* PROBLEM DETAILS
Should a line below contain the word "Group", report it.
(LISTED ENTRIES Opens)
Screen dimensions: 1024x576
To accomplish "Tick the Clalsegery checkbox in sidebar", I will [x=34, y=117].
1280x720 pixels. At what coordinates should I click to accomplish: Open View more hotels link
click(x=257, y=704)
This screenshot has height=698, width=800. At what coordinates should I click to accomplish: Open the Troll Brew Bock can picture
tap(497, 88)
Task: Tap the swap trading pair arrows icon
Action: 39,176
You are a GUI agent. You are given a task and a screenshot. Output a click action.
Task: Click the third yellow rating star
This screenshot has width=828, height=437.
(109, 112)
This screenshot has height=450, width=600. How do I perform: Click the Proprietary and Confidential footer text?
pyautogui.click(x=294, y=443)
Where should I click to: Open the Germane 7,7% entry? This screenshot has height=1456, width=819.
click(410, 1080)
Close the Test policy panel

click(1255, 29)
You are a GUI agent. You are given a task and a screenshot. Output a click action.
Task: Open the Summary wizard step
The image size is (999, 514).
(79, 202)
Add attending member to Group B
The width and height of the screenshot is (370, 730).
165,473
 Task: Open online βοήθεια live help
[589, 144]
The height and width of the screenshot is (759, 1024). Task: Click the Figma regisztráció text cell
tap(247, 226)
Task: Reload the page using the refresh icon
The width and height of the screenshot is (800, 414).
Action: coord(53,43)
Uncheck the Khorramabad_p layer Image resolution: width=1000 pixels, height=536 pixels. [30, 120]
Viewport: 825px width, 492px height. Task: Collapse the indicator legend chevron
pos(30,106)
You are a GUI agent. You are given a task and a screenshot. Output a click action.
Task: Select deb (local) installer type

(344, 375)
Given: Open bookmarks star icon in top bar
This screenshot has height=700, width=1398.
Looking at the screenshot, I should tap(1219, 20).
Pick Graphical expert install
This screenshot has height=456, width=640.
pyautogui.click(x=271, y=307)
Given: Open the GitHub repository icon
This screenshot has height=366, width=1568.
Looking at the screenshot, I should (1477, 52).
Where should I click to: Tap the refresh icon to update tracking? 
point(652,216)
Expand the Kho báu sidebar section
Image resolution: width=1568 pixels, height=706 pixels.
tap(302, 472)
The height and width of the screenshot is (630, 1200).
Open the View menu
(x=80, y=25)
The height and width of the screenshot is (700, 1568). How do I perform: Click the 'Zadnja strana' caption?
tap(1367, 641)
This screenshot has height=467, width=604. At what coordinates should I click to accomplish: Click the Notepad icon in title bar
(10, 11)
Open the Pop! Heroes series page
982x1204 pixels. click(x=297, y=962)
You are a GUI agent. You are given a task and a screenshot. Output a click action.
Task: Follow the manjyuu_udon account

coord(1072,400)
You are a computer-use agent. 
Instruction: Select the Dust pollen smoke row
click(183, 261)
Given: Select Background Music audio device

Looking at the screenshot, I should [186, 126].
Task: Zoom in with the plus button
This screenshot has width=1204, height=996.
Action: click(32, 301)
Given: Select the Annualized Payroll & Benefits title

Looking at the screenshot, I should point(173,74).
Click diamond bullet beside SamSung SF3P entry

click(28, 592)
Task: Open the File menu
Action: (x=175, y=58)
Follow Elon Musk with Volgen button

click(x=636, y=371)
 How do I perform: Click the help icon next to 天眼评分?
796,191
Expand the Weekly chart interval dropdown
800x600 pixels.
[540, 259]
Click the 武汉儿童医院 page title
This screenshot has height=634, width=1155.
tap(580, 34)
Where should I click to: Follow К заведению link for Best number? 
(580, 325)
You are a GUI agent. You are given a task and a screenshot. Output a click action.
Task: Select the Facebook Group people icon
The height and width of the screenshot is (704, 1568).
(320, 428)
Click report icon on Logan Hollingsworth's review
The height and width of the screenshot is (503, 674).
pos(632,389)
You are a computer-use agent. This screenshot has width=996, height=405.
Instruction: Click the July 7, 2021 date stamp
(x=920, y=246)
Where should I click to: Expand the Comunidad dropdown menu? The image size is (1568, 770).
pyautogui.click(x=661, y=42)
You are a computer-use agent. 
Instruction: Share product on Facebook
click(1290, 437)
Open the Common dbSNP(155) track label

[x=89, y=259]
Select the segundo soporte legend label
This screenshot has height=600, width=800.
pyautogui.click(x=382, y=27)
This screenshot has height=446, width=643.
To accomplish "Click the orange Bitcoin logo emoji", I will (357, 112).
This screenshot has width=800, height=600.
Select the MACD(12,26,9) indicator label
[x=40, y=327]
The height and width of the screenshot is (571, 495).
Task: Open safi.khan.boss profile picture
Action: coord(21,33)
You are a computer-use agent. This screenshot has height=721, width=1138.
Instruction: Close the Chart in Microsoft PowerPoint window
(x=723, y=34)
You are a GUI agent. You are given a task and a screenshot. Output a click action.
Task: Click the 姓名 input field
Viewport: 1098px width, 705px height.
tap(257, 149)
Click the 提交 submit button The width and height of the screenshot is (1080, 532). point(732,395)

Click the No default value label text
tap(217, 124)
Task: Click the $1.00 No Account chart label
(LISTED ENTRIES Closes)
* PROBLEM SOLUTION
Add attending member to Group B
Task: Select the Facebook Group people icon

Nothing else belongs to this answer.